Furthermore, Canada is the only country with "universal" health-care coverage that fails to also cover medication. Not surprising, a late-2019 Angus Reid study found that, over the previous year, due to medication unaffordability, almost a quarter of Canadians decided against filling a prescription or having one renewed. Not only is medication less affordable, but other research has revealed that many low-income outpatients who cannot afford to fill their prescriptions end up back in the hospital system as a result, therefore costing far more for provincial and federal government health ministries than if the medication had been covered. ...

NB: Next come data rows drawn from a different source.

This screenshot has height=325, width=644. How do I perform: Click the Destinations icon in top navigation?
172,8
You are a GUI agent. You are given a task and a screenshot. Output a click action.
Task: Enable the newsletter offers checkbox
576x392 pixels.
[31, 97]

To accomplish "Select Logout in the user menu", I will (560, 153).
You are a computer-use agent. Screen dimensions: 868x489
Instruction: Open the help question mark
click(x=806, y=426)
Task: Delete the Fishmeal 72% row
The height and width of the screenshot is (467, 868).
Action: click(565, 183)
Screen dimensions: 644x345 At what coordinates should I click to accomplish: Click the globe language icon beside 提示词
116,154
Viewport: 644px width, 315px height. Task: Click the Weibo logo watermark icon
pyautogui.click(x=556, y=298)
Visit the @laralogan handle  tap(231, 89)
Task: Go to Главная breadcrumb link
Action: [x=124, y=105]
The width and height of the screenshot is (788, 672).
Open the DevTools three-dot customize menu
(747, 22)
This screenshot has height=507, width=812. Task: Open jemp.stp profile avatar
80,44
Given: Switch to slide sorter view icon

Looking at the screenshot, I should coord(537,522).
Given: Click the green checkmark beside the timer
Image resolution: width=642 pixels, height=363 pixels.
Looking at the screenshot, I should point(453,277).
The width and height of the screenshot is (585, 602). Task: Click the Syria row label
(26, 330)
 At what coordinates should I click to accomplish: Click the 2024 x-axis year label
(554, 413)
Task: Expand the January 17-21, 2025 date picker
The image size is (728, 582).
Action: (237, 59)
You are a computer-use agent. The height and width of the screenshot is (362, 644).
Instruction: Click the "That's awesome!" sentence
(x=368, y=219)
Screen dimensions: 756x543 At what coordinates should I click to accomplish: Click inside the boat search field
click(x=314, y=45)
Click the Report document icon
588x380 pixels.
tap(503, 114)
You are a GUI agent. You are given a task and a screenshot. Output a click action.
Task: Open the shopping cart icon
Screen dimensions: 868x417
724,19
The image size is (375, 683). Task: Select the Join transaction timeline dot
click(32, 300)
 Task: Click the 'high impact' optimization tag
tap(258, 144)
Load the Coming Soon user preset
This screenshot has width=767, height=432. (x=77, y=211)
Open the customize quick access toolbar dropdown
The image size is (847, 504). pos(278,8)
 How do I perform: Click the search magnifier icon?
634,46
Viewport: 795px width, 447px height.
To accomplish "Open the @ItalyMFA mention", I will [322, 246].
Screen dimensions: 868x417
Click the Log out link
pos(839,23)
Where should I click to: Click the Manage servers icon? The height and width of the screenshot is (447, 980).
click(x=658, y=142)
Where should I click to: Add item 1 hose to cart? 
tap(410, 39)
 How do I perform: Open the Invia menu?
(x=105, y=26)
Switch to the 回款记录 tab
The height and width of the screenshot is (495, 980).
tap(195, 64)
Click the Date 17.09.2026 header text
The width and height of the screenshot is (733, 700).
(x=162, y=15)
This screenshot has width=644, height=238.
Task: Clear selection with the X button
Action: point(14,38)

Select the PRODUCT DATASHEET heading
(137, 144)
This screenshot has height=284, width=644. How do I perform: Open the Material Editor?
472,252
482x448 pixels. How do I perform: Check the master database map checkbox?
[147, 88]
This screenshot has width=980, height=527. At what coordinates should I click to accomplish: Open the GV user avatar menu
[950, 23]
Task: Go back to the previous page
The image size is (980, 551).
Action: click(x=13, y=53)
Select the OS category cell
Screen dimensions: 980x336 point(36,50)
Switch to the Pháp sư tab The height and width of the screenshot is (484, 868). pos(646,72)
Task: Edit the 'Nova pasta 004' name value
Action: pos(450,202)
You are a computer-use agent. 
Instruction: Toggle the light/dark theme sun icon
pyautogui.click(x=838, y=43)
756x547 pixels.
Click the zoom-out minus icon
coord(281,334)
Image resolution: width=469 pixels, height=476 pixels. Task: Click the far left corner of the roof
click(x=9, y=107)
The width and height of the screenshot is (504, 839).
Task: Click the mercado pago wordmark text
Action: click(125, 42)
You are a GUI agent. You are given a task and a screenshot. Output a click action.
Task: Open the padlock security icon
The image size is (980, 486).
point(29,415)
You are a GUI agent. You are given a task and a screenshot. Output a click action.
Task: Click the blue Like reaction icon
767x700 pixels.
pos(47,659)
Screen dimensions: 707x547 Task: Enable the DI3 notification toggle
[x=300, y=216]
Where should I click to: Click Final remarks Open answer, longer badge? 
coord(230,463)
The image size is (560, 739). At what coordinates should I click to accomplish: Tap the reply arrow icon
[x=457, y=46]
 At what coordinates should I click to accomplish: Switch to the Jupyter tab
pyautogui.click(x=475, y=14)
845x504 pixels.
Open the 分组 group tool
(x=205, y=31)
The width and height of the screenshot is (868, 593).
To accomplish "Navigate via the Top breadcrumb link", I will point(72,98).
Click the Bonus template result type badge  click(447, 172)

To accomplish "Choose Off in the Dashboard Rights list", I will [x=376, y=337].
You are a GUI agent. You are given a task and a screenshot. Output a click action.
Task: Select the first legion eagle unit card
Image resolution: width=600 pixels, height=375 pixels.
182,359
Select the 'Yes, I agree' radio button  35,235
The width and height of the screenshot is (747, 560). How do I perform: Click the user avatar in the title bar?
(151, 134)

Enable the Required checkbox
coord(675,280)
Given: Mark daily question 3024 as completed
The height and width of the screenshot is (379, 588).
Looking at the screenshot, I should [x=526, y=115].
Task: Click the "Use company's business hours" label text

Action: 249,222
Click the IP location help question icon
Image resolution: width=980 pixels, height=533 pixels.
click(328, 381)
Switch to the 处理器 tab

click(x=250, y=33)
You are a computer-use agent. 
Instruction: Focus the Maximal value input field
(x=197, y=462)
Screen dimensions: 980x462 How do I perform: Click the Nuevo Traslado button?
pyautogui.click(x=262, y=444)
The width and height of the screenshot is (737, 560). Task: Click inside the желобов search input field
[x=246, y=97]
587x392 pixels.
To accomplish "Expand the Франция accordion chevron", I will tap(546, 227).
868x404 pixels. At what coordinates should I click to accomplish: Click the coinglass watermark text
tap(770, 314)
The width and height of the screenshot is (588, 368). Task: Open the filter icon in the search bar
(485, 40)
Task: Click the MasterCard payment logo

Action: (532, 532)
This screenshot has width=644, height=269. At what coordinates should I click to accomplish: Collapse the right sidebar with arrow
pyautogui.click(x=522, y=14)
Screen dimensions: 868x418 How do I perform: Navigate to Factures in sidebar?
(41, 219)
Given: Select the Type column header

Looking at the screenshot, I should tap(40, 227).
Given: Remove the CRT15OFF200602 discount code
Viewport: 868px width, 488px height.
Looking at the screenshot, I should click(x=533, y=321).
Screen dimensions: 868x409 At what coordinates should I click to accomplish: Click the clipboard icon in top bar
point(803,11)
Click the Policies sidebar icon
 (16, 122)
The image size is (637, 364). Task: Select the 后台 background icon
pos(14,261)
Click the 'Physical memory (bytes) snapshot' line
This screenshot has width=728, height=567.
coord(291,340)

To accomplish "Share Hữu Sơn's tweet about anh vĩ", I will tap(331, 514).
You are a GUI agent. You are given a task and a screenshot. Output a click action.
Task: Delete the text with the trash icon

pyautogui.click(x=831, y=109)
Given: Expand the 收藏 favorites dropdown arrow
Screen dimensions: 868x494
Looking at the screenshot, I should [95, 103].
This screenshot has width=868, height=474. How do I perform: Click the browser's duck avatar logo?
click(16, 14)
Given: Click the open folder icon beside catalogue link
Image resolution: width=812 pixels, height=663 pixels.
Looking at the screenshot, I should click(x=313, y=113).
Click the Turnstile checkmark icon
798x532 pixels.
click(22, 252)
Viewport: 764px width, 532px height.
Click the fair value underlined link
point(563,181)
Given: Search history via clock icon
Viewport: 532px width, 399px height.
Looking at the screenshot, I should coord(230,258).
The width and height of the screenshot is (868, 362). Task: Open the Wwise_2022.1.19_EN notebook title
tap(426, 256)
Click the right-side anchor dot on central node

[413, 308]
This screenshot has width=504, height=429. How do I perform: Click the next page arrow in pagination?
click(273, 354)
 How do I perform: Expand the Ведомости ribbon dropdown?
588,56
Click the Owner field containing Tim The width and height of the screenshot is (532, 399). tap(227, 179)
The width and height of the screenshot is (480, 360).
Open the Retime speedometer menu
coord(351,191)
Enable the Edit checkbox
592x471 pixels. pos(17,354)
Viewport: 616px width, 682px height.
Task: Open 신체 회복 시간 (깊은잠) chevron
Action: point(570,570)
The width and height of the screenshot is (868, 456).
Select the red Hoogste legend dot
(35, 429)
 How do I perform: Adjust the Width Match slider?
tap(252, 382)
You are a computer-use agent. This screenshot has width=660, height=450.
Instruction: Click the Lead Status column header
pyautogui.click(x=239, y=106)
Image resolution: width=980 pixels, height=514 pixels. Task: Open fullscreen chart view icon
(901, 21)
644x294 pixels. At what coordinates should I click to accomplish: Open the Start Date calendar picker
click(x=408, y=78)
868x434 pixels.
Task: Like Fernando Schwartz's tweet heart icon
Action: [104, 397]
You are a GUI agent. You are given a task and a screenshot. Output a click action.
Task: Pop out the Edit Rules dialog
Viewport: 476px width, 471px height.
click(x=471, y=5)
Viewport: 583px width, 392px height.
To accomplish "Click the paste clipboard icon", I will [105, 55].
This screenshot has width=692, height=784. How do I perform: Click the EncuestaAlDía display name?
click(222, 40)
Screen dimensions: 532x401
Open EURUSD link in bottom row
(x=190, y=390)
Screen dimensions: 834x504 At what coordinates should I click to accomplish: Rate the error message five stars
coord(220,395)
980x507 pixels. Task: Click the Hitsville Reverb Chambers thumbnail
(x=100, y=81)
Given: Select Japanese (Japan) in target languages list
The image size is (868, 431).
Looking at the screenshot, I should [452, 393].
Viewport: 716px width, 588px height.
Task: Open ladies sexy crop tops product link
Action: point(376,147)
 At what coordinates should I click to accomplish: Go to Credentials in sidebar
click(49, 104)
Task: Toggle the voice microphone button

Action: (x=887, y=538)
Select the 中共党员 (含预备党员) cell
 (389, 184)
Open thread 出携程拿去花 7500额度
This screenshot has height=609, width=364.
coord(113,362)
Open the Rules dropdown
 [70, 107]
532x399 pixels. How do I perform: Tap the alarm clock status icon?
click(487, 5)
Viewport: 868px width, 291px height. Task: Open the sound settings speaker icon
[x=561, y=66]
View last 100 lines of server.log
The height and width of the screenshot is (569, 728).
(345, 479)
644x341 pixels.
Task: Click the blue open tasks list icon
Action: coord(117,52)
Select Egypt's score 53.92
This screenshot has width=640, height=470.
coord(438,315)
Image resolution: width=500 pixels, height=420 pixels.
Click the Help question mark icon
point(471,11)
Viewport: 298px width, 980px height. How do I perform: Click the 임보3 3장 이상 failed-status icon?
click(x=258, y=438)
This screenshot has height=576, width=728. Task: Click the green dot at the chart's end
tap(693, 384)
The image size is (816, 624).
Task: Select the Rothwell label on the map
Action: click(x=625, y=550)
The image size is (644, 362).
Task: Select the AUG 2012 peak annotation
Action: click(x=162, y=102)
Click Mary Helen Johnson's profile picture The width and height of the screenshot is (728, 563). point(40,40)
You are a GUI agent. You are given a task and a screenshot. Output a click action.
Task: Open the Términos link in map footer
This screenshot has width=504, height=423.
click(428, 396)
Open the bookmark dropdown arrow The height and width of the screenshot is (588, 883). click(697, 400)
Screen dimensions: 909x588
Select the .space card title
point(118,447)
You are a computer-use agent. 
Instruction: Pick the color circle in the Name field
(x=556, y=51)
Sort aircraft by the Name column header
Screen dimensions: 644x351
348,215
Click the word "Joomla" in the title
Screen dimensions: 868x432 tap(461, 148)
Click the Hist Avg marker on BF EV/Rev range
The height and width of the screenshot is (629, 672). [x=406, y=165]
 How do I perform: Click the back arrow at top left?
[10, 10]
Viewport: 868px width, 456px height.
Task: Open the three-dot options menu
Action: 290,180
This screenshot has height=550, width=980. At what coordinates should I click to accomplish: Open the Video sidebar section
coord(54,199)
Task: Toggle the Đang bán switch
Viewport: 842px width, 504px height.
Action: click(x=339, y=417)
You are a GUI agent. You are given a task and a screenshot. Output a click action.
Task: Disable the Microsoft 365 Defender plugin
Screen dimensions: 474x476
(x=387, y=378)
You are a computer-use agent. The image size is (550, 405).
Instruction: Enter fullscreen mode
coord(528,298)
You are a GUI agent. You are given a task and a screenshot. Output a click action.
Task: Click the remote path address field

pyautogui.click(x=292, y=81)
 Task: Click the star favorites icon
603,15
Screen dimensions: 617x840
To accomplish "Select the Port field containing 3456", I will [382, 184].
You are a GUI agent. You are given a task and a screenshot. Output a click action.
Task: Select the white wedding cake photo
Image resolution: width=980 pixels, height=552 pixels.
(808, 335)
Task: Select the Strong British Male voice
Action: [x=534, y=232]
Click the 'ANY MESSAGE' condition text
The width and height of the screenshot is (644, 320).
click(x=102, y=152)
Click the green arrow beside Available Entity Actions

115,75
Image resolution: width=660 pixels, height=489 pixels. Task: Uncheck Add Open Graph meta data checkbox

Also, I don't believe it's just coincidental that the only two health professions’ appointments for which Canadians are fully covered by the public plan are the two readily pharmaceutical-prescribing psychiatry and general practitioner health professions? Such non-Big-Pharma-benefiting health specialists as counsellors, therapists and naturopaths (etcetera) are not covered a red cent.

Nonetheless, my experience has revealed to me that high-scoring adverse childhood experience trauma that essentially results from a highly sensitive introverted existence notably exacerbated by an accompanying autism spectrum disorder, can readily lead an adolescent to a substance-abuse/self-medicating disorder, including through eating. It’s what I consider to be a perfect-storm-of-'train-wrecks' condition with which I greatly struggle(d), yet of which I was not aware until I was a half-century old. ... If people have their ACEs, etcetera, diagnosed when very young, they should be better abled to deal with their condition through life.